- Source records -

((

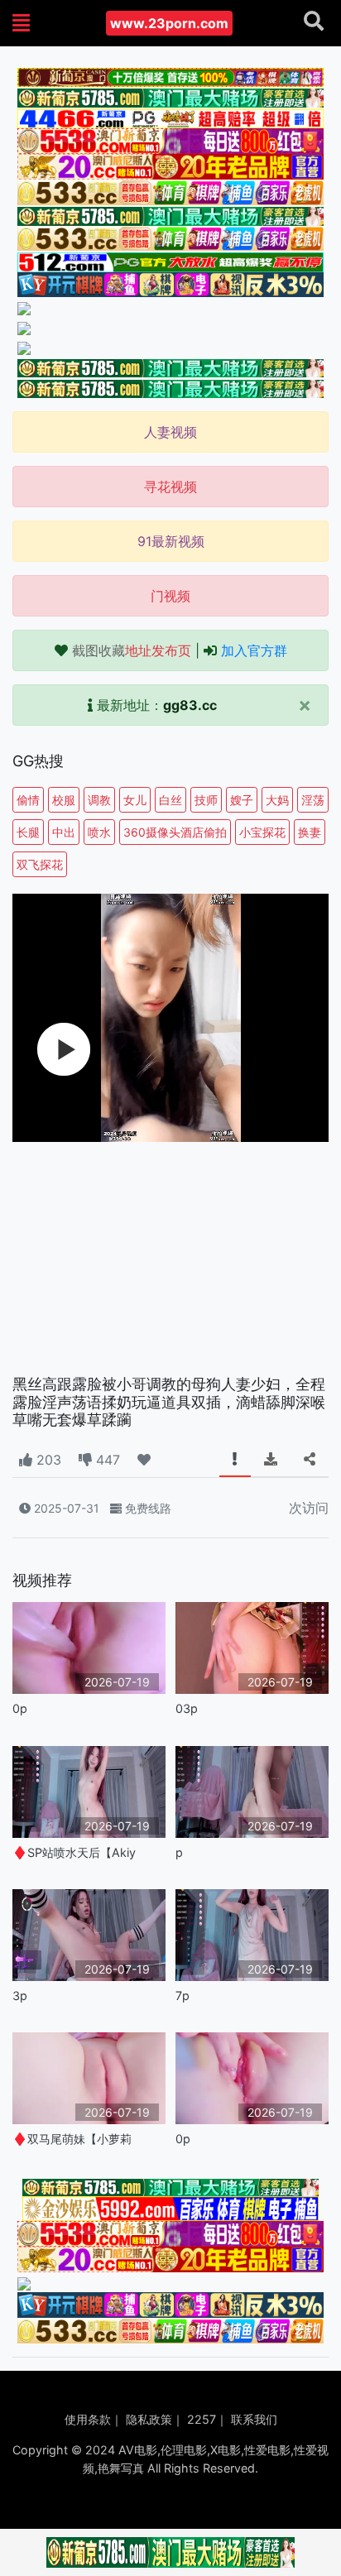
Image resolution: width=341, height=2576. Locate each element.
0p (19, 1708)
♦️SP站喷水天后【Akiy (74, 1852)
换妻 (309, 832)
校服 (63, 800)
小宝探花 (262, 832)
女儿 (134, 800)
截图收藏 (131, 650)
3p (19, 1995)
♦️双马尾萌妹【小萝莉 (72, 2139)
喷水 (99, 832)
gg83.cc (190, 705)
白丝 (170, 800)
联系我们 (254, 2419)
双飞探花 (40, 864)
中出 (63, 832)
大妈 (277, 800)
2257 (201, 2419)
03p (186, 1708)
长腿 (28, 832)
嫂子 (241, 800)
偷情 (28, 800)
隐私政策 (149, 2419)
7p (182, 1995)
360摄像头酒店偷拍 (175, 832)
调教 (99, 800)
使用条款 (88, 2419)
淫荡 (312, 800)
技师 (206, 800)
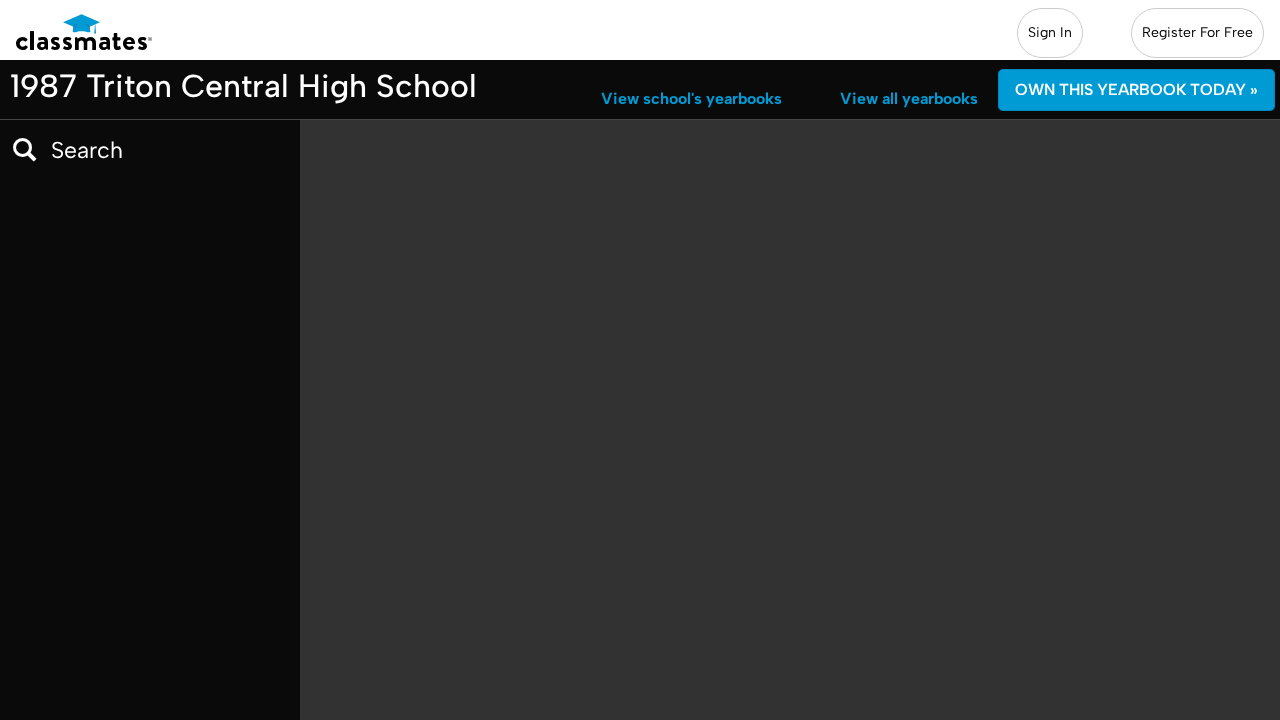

))

- Your goal -
What you return must be the lines above that run from the line with "0p (19, 1708)" to the line with "大妈 (277, 800)", inclusive, each copied exactly.

- Expected output -
0p (19, 1708)
♦️SP站喷水天后【Akiy (74, 1852)
换妻 (309, 832)
校服 (63, 800)
小宝探花 (262, 832)
女儿 (134, 800)
截图收藏 (131, 650)
3p (19, 1995)
♦️双马尾萌妹【小萝莉 (72, 2139)
喷水 (99, 832)
gg83.cc (190, 705)
白丝 (170, 800)
联系我们 (254, 2419)
双飞探花 (40, 864)
中出 (63, 832)
大妈 (277, 800)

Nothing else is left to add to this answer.